SACRAMENTO, Calif. -- Governor Gavin Newsom announced that California will increase paid family leave and disability benefits to unprecedented levels. Starting Wednesday, Jan. 1, eligible workers earning less than $63,000 annually will receive up to 90% of their regular wages while on leave. Those earning above this threshold will receive 70% of their wages.
The Governor's Office said this major benefit enhancement will make it more affordable for workers to take time off for pregnancy, childbirth, recovery from illness or injury, or to care for seriously ill family members. It will also help families bond with children or support loved ones during military deployment abroad.

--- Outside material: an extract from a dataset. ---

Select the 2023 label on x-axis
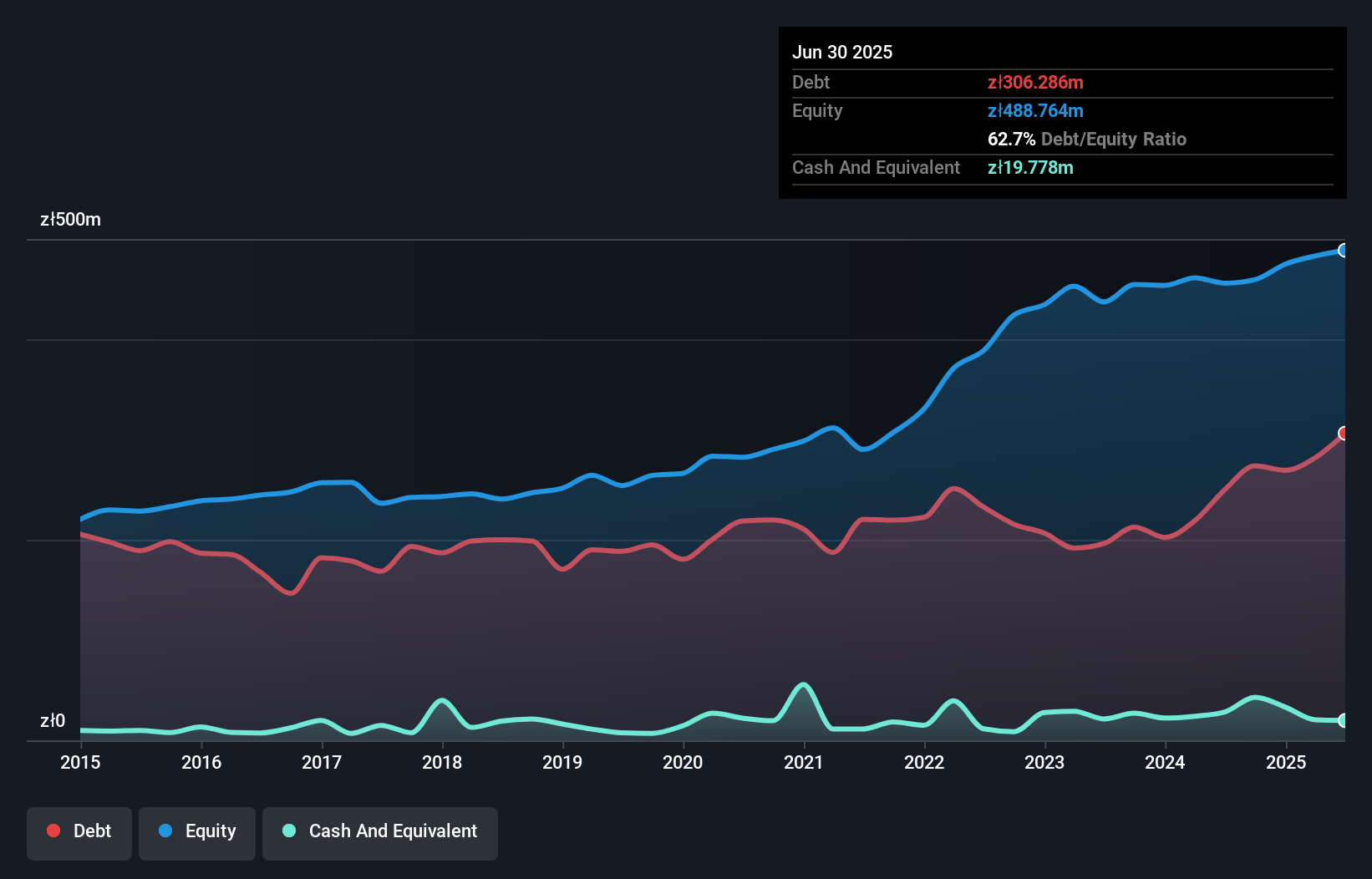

"Expanded paid family leave benefits are about making it easier for Californians to care for themselves, bond with a new child, and care for their families without worrying about how they'll pay the bills. This is another example of California leading the way in supporting workers, creating a more affordable California, and building more opportunity for all," Newsom said.
The benefit increase, enacted under Senate Bill 951 (Durazo), applies to new claims filed on or after January 1, 2025. The Governor's Office said claims filed in 2024 will continue at the current rates of 60-70% of weekly wages.
California's disability and paid family leave programs provide critical support to more than 18 million workers and their families, funded through payroll contributions. Eligible workers can receive up to 52 weeks of disability benefits and up to 8 weeks of paid family leave benefits.